In Praise of Humble Toilet Paper

If you have traveled much outside the US of A, chances are that one of the things you missed most is one of the things you otherwise think about least. I speak, of course, of toilet paper.

Yes, common toilet tissue. The soft, multi-ply wonder with which we tenderly cleanse our nether regions once nature has taken its course. We don't think about it much unless we find ourselves looking with horror at an empty cardboard tube chuckling at us from beside the porcelain throne. Good thing other people have.

Yes, the good folks at Mental Floss offer this interesting history of one of our most underappreciated things: Why Toilet Paper Belongs to America. In this article, you will learn that over the years, people have used coconuts, shells, snow, moss, hay, leaves, grass, corncobs, and sheep's wool (hopefully, without the sheep still attached) to clean themselves. Later, advances in printing technology allowed us to use newspapers, magazines, and pages of books (ever been down on the farm and been thankful for the old Sears catalog in the outhouse?).

The article goes on to note that "...the idea of a commercial product designed solely to wipe one's bum ... started about 150 years ago, right here in the U.S.A." Yes, good old American know-how and marketing skill turned something utterly unmentionable into the must-have product we know today.

The problem with the widespread adoption of toilet paper was that it was used with something people didn't like to talk about.

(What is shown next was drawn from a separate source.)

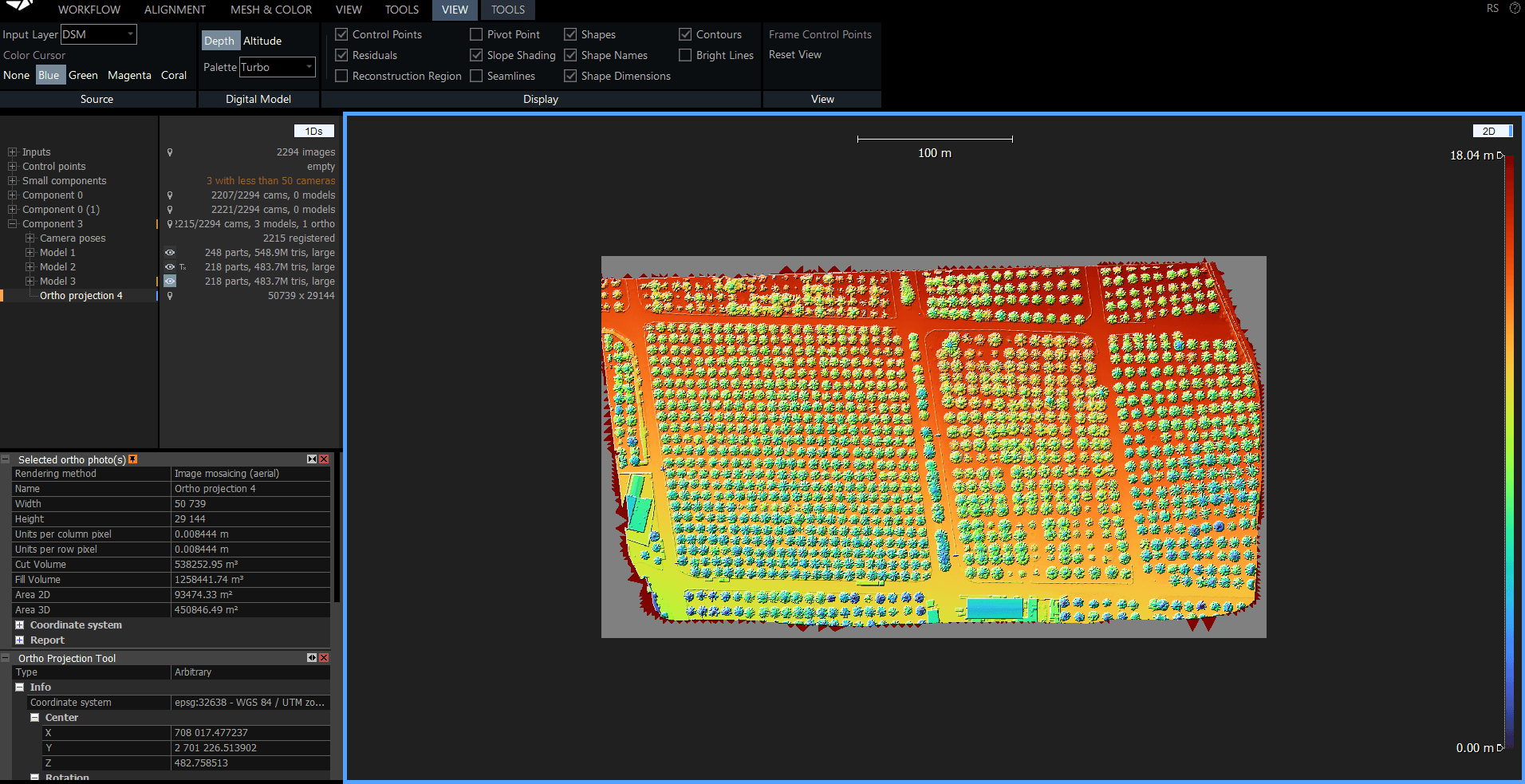Switch to the ALIGNMENT tab
The image size is (1525, 784).
click(x=175, y=10)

And also, not to put too fine a point on it, it tended to complicate the cleaning of outhouses. Thus it was that toilet paper didn't really take off until the end of the 19th century, when more and more homes began to be built with indoor plumbing and sit-down flush toilets. Modern indoor plumbing required a product that could be flushed away with minimal damage to the pipes, meaning that the old, free, standards like corncobs, moss, and sheep's wool had to be retired. Soon, ads for toilet paper boasted that the product was recommended by both doctors and plumbers, and in time we ended up with things like squeezably-soft Charmin and other tissues which attempt to outdo each other in their claims of softness.

I recall traveling in old East Berlin before the fall of the Berlin Wall, and discovering that one of the greatest shortcomings of Communist government was its inability to provide its citizens with decent toilet paper ... East German TP tended to be stiff and waxy, and to contain the occasional chunk of wood. I doubt that toilet paper caused the downfall of Communism, but it certainly must have been a contributing factor.

The article goes on to note that Americans spend more on toilet tissue than any other nation in the world - we shell out more than $6 billion a year, using on average 57 squares a day and 50 pounds a year. But other countries are catching up ... Dave Praeger, the author of Poop Culture: How America Is Shaped by Its Grossest National Product, says that "The spread of globalization can kind of be measured by the spread of Western bathroom practices," noting that when average citizens have enough money to be able to buy a luxury like toilet paper, wealth and consumerism have arrived.

And you can always jazz up your common toilet paper roll...

What'll they think of next?

So there you are - more than you ever wanted to know about something you never really want to think about. Wipe your cares away and look forward to the weekend!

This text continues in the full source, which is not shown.